For how long after the termination or expiration of the Focus Cfo Franchise Agreement are franchisees prohibited from soliciting other franchisees to join another business?
Focus_Cfo Franchise · 2025 FDDAnswer from 2025 FDD Document
| Provision | Section in Franchise Agreement | Summary |
|---|---|---|
| compliance with Attachment E to the Franchise Agreement. | ||
| r. Non-competition covenants during and after the franchise is terminated or expires | Section 13.2, 13.3 | During the term of the Franchise Agreement and for two years after the termination or expiration of the Franchise Agreement, you will not solicit other Franchisees to join you in another business and you will not directly or indirectly work for a Focus CFO client or prospective client. For a period of two (2) years after expiration or early termination of the Franchise Agreement or any successor Franchise Agreement, unless authorized in writing by Focus CFO, you may not (i) advertise, promote, offer to provide or provide services which are competitive to Focus CFO's business on behalf of any third party within the assigned territory; or (ii) advertise, promote, offer to provide or provide services to any Focus CFO client that you have previously served regardless of location. |
Source: Item 17 — Renewal, Termination, Transfer, and Dispute Resolution (FDD pages 27–32)

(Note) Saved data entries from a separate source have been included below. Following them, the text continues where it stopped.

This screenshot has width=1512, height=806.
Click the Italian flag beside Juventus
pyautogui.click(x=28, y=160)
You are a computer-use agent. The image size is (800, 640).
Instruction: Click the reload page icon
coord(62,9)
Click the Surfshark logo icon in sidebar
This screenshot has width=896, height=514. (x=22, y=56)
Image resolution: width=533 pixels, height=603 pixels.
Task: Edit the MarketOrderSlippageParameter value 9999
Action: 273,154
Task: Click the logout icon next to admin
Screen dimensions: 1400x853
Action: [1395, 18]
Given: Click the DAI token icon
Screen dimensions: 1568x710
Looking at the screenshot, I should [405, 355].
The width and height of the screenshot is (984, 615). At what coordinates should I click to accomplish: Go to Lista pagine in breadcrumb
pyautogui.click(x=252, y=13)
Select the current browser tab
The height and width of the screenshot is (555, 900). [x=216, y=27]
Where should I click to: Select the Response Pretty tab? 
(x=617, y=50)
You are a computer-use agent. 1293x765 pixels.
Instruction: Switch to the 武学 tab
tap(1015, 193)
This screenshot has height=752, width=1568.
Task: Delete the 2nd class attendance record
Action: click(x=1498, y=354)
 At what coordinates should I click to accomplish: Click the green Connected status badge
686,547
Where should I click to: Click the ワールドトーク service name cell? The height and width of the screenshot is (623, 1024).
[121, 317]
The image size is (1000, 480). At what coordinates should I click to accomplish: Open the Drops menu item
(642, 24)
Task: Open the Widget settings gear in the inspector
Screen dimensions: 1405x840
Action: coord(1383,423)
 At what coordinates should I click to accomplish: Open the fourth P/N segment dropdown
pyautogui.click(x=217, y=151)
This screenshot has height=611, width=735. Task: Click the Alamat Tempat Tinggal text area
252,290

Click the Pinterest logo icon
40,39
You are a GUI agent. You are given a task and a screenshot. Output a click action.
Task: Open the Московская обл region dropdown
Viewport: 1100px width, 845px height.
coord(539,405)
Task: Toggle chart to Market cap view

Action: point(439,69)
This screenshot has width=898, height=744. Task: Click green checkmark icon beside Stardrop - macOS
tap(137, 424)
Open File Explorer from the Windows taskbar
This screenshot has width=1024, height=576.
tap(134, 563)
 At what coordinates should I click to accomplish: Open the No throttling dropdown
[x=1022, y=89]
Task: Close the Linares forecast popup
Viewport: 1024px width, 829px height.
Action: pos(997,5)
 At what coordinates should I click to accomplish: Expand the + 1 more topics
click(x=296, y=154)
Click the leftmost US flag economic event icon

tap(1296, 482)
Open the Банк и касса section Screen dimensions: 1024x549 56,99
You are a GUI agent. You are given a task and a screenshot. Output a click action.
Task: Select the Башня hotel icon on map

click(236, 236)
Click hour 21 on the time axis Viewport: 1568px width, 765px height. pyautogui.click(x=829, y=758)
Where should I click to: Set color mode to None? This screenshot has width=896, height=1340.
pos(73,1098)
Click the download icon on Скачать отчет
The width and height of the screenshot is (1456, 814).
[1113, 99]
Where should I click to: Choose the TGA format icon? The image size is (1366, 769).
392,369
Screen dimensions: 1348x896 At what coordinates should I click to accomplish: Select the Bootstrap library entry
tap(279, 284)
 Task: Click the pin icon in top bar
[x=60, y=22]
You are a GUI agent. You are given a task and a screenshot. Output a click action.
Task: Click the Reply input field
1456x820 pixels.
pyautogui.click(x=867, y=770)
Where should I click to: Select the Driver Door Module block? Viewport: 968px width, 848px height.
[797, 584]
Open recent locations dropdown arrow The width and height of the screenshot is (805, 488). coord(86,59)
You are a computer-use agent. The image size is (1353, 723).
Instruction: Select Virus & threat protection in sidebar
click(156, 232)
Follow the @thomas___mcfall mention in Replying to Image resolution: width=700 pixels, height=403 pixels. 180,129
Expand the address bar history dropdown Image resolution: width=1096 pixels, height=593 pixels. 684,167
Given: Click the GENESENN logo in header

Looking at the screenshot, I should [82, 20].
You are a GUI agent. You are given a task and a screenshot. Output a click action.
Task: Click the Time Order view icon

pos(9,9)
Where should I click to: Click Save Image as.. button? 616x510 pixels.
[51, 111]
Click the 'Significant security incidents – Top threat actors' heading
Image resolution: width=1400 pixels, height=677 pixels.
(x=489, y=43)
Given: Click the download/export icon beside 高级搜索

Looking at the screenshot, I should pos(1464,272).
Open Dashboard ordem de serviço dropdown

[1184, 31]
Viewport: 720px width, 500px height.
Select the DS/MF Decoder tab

What This Means (2025 FDD)
According to the 2025 Focus Cfo Franchise Disclosure Document, franchisees are restricted from soliciting other franchisees to join another business for a period of two years after the termination or expiration of the Franchise Agreement. Additionally, during the term of the Franchise Agreement, franchisees are also prohibited from soliciting other franchisees to join another business.
This non-solicitation clause prevents a former franchisee from actively recruiting current Focus Cfo franchisees to a competing venture. This is a fairly standard practice in franchising, designed to protect the franchisor's network and the stability of its franchise system. The two-year restriction aims to prevent a departing franchisee from leveraging their knowledge of the Focus Cfo system and relationships within the network to the detriment of the franchisor.
Beyond soliciting other franchisees, the FDD also states that for two years after the agreement ends, former franchisees cannot work directly or indirectly for a Focus Cfo client or prospective client. Furthermore, they are prohibited from offering services competitive to Focus Cfo's business within their assigned territory or to any Focus Cfo client they previously served, regardless of location, unless authorized in writing by Focus CFO. These measures are in place to further protect Focus Cfo's business interests and client relationships after a franchise agreement concludes.